The Strad Issue: January 2012
Description: A transcription that has become a modern classic back in the hands of its creator
Musicians: Dmitry Sitkovetsky (violin) Yuri Zhislin (viola) Luigi Piovano (cello)
Composer: Bach (arr. Sitkovetsky)
Dmitry Sitkovetsky began work on a string trio arrangement of Bach’s Goldberg Variations in 1984, while under the spell of Glenn Gould’s revelatory 1981 recording of the keyboard original. Describing it as ‘a labour of love’, he was surprised to find it soon being played all over the world. Now, in revisiting the score, he has removed most of the repeats and ‘injected some fresh, youthful energy’, resulting in a score lasting little more than 47 minutes, compared to the 70 or so of the original keyboard work. Admittedly we have moved some distance from the original score, though I would imagine its length and content will fit more readily into a string trio concert programme, and despite a personal aversion to such wholesale changes, the result is attractive.
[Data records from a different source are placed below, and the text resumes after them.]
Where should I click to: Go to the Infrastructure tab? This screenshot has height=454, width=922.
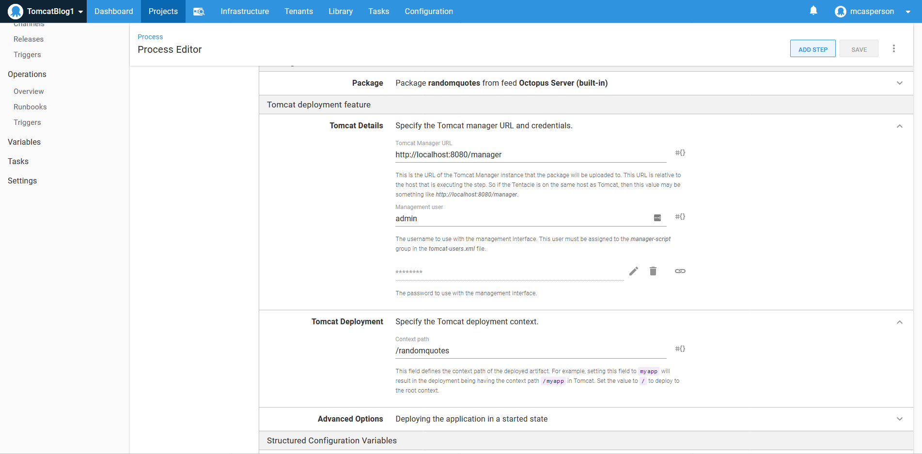(x=245, y=12)
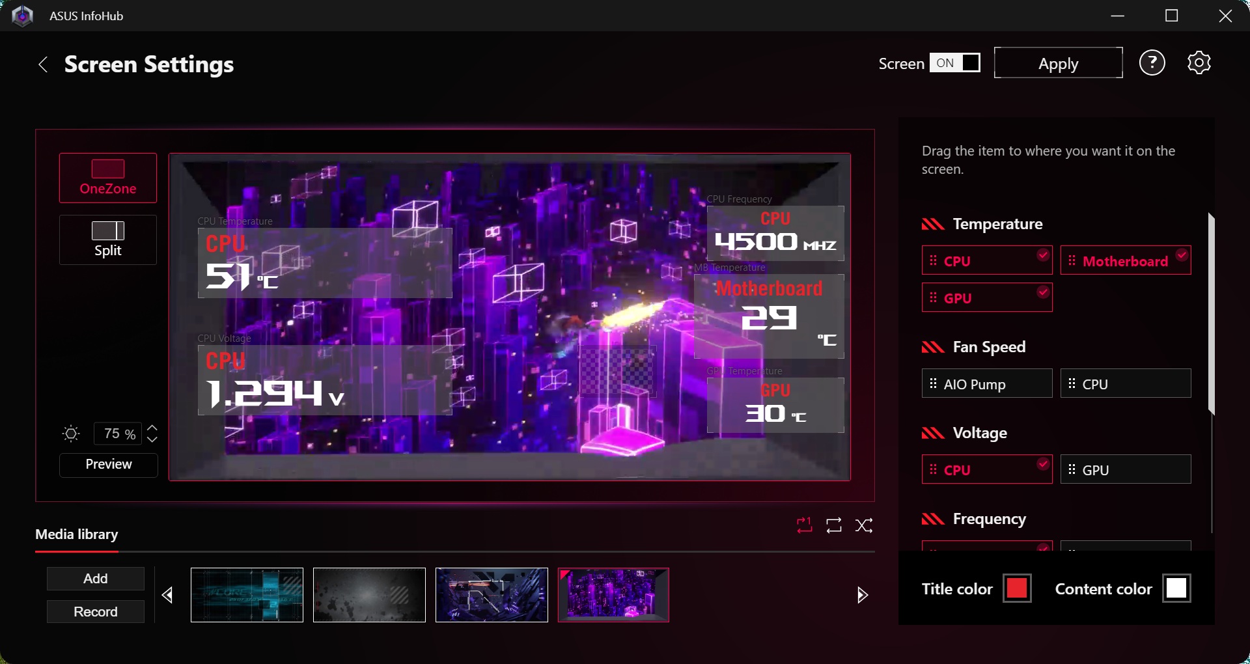This screenshot has height=664, width=1250.
Task: Enable shuffle media playback icon
Action: click(x=864, y=525)
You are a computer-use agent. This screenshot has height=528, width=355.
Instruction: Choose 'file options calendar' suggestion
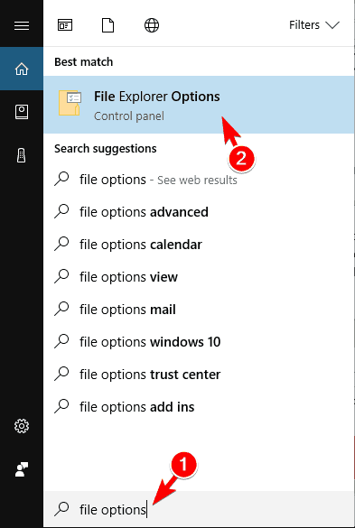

That reduction in length leaves room on the disc for Sitkovetsky’s likeable adaptation of the 15 three-part keyboard Inventions. The trio, also including Sitkovetsky’s outstanding Russian compatriot Yuri Zhislin on the viola and the Italian cellist Luigi Piovano, displays admirable technical precision throughout. Well-judged balance between instruments yields much internal clarity. Tempos are well chosen, and if the players are a little short of Baroque period credentials, they produce a crisp tone with little vibrato, and offer such an abundance of riches that one readily forgets such reservations. The sound quality is rather reverberant.